COMO UMA MANIFESTAÇÃO DE BAIRRISMO PRETENDEU PROJECTAR O VITÓRIA, RUMO AOS LUGARES QUE TODOS QUERIAM QUE ELE OCUPASSE...

Já aqui escrevemos que o Vitória começou a temporada de 1956/57, a segunda em que militou no inferno da Segunda Divisão, sem qualquer reforço e, apenas, a mudar de treinador, com Óscar Tellechea a substituir Fernando Vaz.

Porém, a verdade é que cedo se percebeu que, apesar de não se poder estar a sobrecarregar quem financeiramente ia ajudando o clube a manter-se competitivo, algo tinha de se feito para que o conjunto Conquistador pudesse aspirar a lutar pela promoção ao principal escalão do futebol português. Aliás, tal ideia é confirmada no texto do Jornal Notícias de Guimarães de 21 de Outubro de 1956, que refere "não podiam certos Directores continuarem a sacrificar a sua bolsa própria ou ainda solicitarem de uns tantos associados dedicados também continuamente o seu sacrifício."
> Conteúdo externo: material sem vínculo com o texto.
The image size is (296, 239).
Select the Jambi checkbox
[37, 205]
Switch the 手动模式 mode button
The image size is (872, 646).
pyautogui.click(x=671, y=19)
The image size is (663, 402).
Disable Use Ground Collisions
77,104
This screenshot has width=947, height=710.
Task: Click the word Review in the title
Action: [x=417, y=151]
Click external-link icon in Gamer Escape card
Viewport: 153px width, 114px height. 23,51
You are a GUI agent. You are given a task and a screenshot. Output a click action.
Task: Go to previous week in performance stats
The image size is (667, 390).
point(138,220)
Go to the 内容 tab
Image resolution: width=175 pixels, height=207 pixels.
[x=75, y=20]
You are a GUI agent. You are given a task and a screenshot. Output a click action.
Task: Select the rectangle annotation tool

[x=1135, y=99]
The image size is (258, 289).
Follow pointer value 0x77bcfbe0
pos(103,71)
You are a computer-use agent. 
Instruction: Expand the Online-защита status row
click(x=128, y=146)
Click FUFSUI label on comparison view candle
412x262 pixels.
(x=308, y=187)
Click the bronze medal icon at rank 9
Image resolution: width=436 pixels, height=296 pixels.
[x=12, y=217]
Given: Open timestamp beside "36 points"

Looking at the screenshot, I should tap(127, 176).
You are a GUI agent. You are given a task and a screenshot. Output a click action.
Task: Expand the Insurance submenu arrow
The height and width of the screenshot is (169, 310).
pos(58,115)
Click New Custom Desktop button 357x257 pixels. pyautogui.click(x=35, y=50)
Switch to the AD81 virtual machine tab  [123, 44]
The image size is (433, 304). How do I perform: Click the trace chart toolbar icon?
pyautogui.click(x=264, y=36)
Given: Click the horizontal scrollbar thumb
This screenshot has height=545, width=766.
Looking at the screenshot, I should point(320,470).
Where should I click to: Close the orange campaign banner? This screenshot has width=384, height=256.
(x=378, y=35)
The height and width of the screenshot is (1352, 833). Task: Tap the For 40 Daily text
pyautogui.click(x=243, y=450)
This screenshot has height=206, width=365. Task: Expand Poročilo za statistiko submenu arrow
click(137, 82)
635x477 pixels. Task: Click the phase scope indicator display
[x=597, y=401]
Porém, algo tinha de mudar e, para fazer face a um campeonato difícil, "primeiro veio o argentino Bercejo, depois conseguiu-se o concurso do compatriota Auleta e agora alcançou-se a presença, tão desejada, do fafense Armando Barros."

Tratava-se de um investimento avultado e que foi conseguido graças "somente à dedicação de determinados Directores e de certos Sócios Amigos (sempre os mesmos!) permitiu a iniciativa e a valorização de que o Clube precisava."

Para resolver a questão poderia a Direcção "solicitar por intermédio da Assembleia Geral, a obrigatoriedade do pagamento de mais uns tantos jogos, além daqueles que estão estabelecidos nos Estatutos do Clube." Para evitar isso, surgiu a Comissão de Auxílio do Vitória, com ideia de "tomar para si a iniciativa de emitir uns bilhetes a que chamou de Boa Vontade, de um predomínio, para os sócios comprar, nos jogos que se tenham de realizar no Campo da Amorosa, durante o campeonato decorrente."

Era o associativismo e o bairrismo a ditarem leis, levando a que se instasse que "Confiamos também na massa associativa do Vitória! Ela tem obrigação agora de ajudar a sua direcção. Não basta dizer, nas suas tertúlias habituais, que são precisos novos jogadores, é necessário que ela contribua com o seu auxílio monetário e não somente com as palavras..."

O Vitória precisava de todos para caminhar!